À quelques mois de la présidentielle américaine, l’équipe de Trump multiplie les mesures pour attirer les relocalisations aux États-Unis. Pour convaincre les entreprises à venir s’installer sur le sol américain, le président propose de diviser par deux l’impôt sur les bénéfices, de financer les coûts de la relocalisation et de mobiliser l’US international development finance Corporation (US IDFC) dont le capital a été porté à 60 milliards de dollars. L’US IDFC était conçu pour financer des projets d’entreprises privées au Sud. Elle ne financera pas seulement les projets de production de matériel médical mais tous les projets de relocalisation.

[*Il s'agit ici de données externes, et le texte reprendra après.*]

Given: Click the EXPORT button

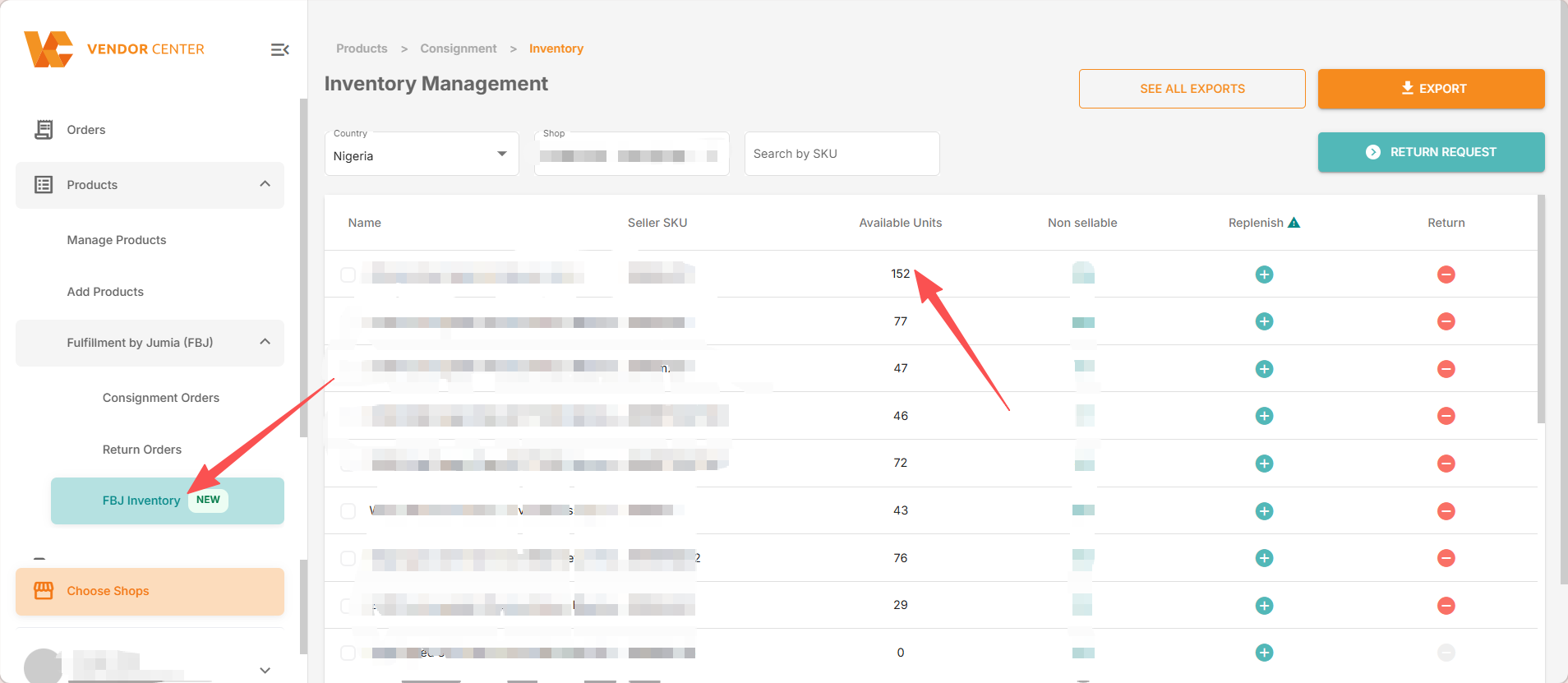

Le Sénat américain a adopté à l’unanimité une loi exigeant des entreprises chinoises cotées sur les marchés américains qu’elles montrent au Conseil de supervision de la comptabilité des sociétés ouvertes les documents de travail servant de base à leurs audits financiers (comme le font les autres entreprises étrangères). Ce que Pékin refusait en évoquant des questions de sécurité. Cette proposition, critiquée par le Wall Street Journal, doit être examinée par le Chambre des représentants. Son annonce a fait chuter la valeur des entreprises chinoises cotées à Wall Street, dont Alibaba, et elle fait hésiter Baidu à faire son entrée au Nasdaq. Ce mercredi 20 mai, la Maison Blanche a publié un rapport de seize pages sur sa politique à l’égard de la Chine.

PÉKIN CONTRE-ATTAQUE

Réagissant à la demande de Canberra d’enquêter sur les origines du Covid-19, Pékin a décidé d’une hausse des droits de douane sur les céréales australiennes. Un éditorial du Global Times, organe du Parti à Pékin, a appelé à trouver des alternatives commerciales à l’Australie.
La Chine s’est dotée de sa propre « Entity list ». Si les États-Unis freinent les approvisionnements de Huawei, elle s’en prendra directement à ses fournisseurs américains, à commencer par Boeing, selon un autre éditorial du Global Times. Le marché chinois représente 13 % des ventes du constructeur américain déjà en difficulté du fait de l’arrêt des 737 Max et la chute du transport aérien dans le monde. La réaction des marchés a été immédiate : la capitalisation de l’avionneur a chuté, à l’instar des entreprises qui dépendent le plus du débouché chinois.
Les deux premières puissances économiques mondiales ont oublié les gestes barrières. Ce pugilat est une mauvais nouvelle pour le reste du monde. À commencer par Hong Kong où Pékin a décidé d’un tour de vis supplémentaire.